◆ Task brief
The listing below holds a line with "Hosted and Managed" and a line with "Steel Panther (1144, 1520)". Reproduce those two lines exactly, plus everything between them.

◆ Dataset content
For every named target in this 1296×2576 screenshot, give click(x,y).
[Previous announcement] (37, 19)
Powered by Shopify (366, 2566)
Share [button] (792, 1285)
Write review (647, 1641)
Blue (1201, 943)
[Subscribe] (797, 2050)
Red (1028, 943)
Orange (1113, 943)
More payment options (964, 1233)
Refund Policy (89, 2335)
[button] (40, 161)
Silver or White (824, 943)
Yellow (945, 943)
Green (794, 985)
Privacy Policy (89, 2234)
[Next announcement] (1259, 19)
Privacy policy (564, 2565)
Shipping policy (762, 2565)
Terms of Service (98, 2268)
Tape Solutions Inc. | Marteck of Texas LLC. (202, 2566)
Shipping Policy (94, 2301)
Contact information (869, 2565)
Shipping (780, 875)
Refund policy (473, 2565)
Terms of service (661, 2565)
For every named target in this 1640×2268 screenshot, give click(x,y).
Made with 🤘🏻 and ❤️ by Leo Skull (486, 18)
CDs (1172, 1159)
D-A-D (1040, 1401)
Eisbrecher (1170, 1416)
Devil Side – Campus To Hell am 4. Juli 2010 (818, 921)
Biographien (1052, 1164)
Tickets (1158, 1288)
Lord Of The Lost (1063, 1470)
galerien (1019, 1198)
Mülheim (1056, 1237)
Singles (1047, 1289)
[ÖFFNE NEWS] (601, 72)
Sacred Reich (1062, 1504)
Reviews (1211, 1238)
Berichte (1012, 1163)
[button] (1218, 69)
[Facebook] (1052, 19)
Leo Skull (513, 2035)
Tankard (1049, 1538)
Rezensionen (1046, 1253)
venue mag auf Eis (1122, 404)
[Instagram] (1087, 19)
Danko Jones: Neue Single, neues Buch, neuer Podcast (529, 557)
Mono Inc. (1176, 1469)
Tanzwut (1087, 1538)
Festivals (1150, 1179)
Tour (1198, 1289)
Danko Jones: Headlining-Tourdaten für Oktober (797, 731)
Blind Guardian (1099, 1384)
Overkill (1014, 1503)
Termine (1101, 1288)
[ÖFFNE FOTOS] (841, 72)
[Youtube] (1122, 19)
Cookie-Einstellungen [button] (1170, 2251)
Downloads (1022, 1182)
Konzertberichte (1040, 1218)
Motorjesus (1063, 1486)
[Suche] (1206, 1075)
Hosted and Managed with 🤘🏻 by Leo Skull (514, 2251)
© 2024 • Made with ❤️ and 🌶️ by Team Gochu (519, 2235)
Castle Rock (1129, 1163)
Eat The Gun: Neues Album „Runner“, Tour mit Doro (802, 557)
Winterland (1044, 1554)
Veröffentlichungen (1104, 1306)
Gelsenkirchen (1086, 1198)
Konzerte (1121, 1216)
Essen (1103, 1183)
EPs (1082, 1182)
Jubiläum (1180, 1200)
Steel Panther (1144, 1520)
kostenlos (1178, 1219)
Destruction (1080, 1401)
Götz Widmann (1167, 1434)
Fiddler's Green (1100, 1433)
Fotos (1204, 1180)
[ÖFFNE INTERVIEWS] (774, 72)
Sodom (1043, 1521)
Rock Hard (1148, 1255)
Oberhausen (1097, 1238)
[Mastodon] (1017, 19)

◆ Solution for this problem
Hosted and Managed with 🤘🏻 by Leo Skull (514, 2251)
© 2024 • Made with ❤️ and 🌶️ by Team Gochu (519, 2235)
Castle Rock (1129, 1163)
Eat The Gun: Neues Album „Runner“, Tour mit Doro (802, 557)
Winterland (1044, 1554)
Veröffentlichungen (1104, 1306)
Gelsenkirchen (1086, 1198)
Konzerte (1121, 1216)
Essen (1103, 1183)
EPs (1082, 1182)
Jubiläum (1180, 1200)
Steel Panther (1144, 1520)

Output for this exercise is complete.